Globalization at Work
Edited by Kym Anderson
7. The United Kingdom Sally Stening, Klaus Kilov, Larry Lockshin and Tony Spawton The UK is a major market for many wine-exporting countries. Negligible local production and rising per capita consumption provide an expanding market for wine producers and shippers alike. Throughout the 1990s the UK market grew by nearly 4 per cent per year. Although consumption is lower than in southern European countries, the UK is one of the key countries where per capita consumption of wine continues to rise, signalling further growth prospects for successful exporters. At a time when many countries’ wine production outstrips their consumption, markets such as the UK become increasingly important. Not only is growth in market volume encouraging to exporters, but increases in the market value show that the average price paid for a bottle of wine also continues to increase. Euromonitor’s 1999 report shows that over the 1998/99 period, when volume grew 5 per cent, market value grew at 6 per cent (at current prices).
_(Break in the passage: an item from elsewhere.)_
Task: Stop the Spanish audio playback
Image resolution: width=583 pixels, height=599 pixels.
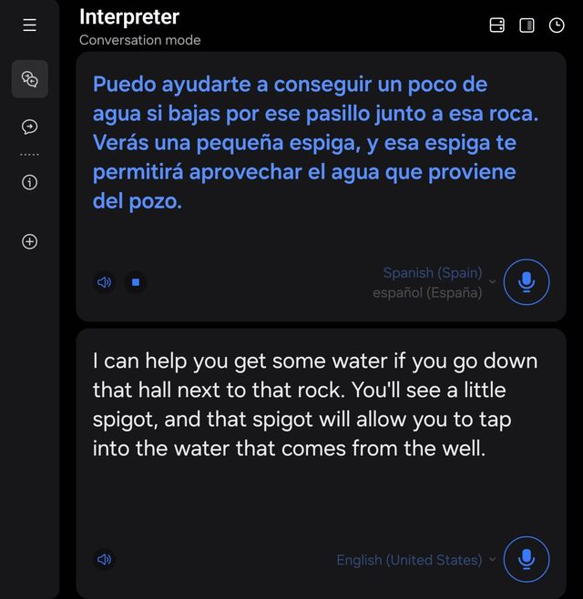Action: [136, 282]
This is indicative of previous years, which have also seen growth in market value outpace growth in market volume. Historically, UK wine merchants were instrumental in the development of wine regions such as Bordeaux and the Douro. UK consumer and merchant demands for a system of quality control have shaped wine laws in other parts of Europe, thereby influencing wine production in EU exporting countries. More recently, UK multinational drinks companies have come to influence the global wine industry through their acquisition of wine producers in numerous...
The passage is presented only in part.